Laura “Pex” Pezzoli, 36enne che vive in provincia di Brescia, ha sempre avuto la passione per gli acquerelli e per i fumetti nel sangue. Ha frequentato l’accademia delle belle arti di Torino e poi di Brescia, specializzandosi in pittura, e si è diplomata anche in restauro di tessuti “per arrotondare le povere entrate mensili, ma l’arte è la mia passione” così come afferma con serenità lei stessa.
Conosciuta per “Gli Omicidi del Mulino” , la cui pagina facebook conta più di diecimila followers, è la protagonista di questa intervista che verterà sul suo lavoro e sul mondo del fumetto.
-Come nasce l’idea degli “Omicidi del Mulino”?
“Gli Omicidi del Mulino nascono dal mio fastidio perenne per le pubblicità e dal mio personale modo di esorcizzarlo, e la prima tavola è stata fatta quasi due anni fa in occasione dell’Inktober 2015, evento artistico a cui molti partecipano e che consiste nel fare un disegno a china al giorno; il 4 ottobre la postai e alcune amiche ne furono entusiaste, incoraggiandomi a farne altre. Da allora non ho più smesso, e continua a essere un personale modo per togliermi il fastidio quando guardo una pubblicità demente.
-Nelle vignette degli “Omicidi del Mulino” si può notare un elemento macabro, per così dire, e allo stesso tempo sarcastico, fino a che punto pensi ci si possa spingere con l’uno e l’altro?
“Penso che sia doveroso non spingersi troppo oltre in modo da non urtare sensibilità o argomenti troppo delicati, perché innanzitutto il mio compito è fare ridere, non ferire o far arrabbiare. Tuttavia ho fiducia che molti miei lettori siano consapevoli proprio del fatto che scherzo, che il mio non è un attacco a nessuno, e che eventuali licenze che mi prendo scadendo un po’ nel macabro o nel triviale sono solo stupidaggini mie, per concludere una scena, per strappare un sorriso.”
-Qual è l’obiettivo che ti prefiggi di raggiungere con questo fumetto?
“Il mio obiettivo sarebbe riuscire a guadagnarmi da vivere con gli Omicidi, per dedicarci tutto il giorno e smettere di perdere tempo con altri lavori. Vediamo e incrociamo tutte le dita delle mani e dei piedi per quando finisco di preparare il primo albo cartaceo e lo porto alle fiere!”
Per quanto riguarda il panorama italiano, credi venga dato abbastanza spazio agli artisti emergenti?

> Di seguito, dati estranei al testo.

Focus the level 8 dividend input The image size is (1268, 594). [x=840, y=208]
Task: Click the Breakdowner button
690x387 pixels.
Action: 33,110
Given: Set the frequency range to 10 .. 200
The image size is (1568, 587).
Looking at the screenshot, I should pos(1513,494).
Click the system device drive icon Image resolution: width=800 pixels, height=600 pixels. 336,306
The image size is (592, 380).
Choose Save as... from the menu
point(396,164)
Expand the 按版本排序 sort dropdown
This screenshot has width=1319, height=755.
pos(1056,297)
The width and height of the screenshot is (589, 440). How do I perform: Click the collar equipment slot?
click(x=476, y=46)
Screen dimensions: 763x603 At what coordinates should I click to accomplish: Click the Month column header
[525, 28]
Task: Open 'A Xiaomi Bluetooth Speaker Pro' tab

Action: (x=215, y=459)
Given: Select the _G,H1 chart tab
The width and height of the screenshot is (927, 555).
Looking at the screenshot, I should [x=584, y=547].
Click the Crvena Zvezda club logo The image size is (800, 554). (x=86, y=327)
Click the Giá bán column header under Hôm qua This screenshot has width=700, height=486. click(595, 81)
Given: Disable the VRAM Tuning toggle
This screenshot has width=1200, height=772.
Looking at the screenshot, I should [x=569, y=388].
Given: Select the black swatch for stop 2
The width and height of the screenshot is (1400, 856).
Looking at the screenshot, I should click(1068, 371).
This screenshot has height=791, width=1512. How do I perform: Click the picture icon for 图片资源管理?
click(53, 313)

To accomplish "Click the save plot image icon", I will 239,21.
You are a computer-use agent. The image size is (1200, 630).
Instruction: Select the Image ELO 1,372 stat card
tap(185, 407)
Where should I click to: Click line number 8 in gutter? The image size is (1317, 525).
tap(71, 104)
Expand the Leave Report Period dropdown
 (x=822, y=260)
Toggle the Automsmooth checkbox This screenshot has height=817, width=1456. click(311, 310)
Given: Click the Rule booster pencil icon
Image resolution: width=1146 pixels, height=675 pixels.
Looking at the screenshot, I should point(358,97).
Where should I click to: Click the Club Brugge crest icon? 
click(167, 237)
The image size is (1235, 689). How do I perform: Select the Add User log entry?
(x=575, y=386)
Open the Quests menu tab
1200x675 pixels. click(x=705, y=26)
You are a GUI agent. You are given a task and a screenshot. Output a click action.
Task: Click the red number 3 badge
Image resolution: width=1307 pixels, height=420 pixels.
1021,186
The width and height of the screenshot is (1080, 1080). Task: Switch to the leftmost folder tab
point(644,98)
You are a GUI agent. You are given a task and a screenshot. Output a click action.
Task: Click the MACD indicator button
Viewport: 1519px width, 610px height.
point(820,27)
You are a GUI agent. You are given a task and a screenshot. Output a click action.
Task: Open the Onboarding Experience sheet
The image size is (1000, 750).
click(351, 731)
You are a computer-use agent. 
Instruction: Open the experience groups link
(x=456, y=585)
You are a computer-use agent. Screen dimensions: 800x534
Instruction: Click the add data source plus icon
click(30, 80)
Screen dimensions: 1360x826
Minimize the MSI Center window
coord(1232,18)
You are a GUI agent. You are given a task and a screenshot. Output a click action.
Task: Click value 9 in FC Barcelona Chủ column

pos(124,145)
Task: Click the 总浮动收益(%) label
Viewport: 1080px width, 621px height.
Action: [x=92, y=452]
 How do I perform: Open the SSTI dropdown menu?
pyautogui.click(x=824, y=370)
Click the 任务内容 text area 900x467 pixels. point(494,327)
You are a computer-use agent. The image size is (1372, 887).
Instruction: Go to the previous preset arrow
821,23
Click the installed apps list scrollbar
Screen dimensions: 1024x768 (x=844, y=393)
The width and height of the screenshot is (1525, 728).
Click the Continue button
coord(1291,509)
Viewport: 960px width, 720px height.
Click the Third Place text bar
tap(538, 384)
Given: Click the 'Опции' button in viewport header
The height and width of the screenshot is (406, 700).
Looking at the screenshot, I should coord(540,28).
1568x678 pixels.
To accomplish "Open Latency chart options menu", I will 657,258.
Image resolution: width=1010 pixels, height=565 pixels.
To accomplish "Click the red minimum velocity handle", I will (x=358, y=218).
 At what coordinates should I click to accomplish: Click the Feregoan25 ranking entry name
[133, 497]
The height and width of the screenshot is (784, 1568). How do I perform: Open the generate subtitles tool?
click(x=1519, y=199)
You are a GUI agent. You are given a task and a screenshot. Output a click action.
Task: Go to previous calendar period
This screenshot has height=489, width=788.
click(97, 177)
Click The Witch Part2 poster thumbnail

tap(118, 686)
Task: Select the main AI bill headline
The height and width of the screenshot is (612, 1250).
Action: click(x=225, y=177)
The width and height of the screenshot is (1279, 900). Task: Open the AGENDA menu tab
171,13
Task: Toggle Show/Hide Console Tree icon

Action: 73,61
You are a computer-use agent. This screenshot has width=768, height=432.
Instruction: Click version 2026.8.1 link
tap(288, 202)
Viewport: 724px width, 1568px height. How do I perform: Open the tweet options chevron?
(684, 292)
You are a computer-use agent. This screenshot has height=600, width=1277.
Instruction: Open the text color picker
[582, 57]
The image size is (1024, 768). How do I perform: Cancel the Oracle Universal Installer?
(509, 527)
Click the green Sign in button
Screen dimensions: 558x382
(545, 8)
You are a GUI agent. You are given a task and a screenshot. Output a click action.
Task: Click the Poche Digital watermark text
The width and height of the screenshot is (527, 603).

“Credo sia un mondo in espansione, già molto diverso da quello che c’era 17 anni fa quando sono uscita dalle superiori io (sì, nel Giurassico, è passato del tempo, è vero… sono una vecchiaccia!). Col tempo sono apparse e si sono espanse le zone “self” nelle fiere del fumetto, si è espanso il fumetto indie e il manga creato in Italia. Le nuove generazioni abbattono con una naturalezza disarmante barriere che per noi “giovani vecchi” erano grandi fatiche. Ciò è confortante e ho molta fiducia in questo processo. Di certo però, uscendo dalla zona indie, non ci sono molte possibilità per gli artisti emergenti, nel senso che noi fumettisti soffriamo di una grande “ingenuità” quando impariamo ad amare questo mondo (di solito in giovane età): amiamo il Giappone, leggiamo i manga come una droga e in qualche modo ci illudiamo, o diamo per scontato, che un fumettista giapponese abbia le stesse possibilità di uno italiano. Non è così. In Italia bisogna essere molto più bravi, perché le possibilità sono molte di meno, le case editrice molte di meno e molto più selettive. Bisogna essere dei fenomeni per farcela in Italia! Le scuole di fumetto e le accademie creano una marea di gente brava che meriterebbe uno spazio. Però, come dicevo prima, ho grande fiducia nella trasformazione del panorama editoriale e nel cambio di mentalità dei lettori.”
-Infine un pensiero per coloro che desiderano intraprendere questo percorso, questo sogno.
“ Io penso che seguire le proprie potenzialità sia un istinto fondamentale, e va senz’altro perseguito, anche se questo non porta necessariamente soldi. Credo che tutti gli artisti abbiano almeno un parente che li trita con la storia del “devi pensare al futuro!”, ma pensare al proprio tempo e a ciò che si vuole solo in termini di soldi è limitante, triste, grigio. Quando studiavo restauro non ho potuto disegnare per anni e mi ci sono anche ammalata. Non puoi fare a meno dell’arte se è la tua droga. Io gli direi di combattere, di fare un lavoretto anche part-time che non c’entra nulla e il resto cercare di guadagnarselo con i propri talenti. E soprattutto di foderarsi le orecchie di cemento armato per non ascoltare i commenti non richiesti! Forza!”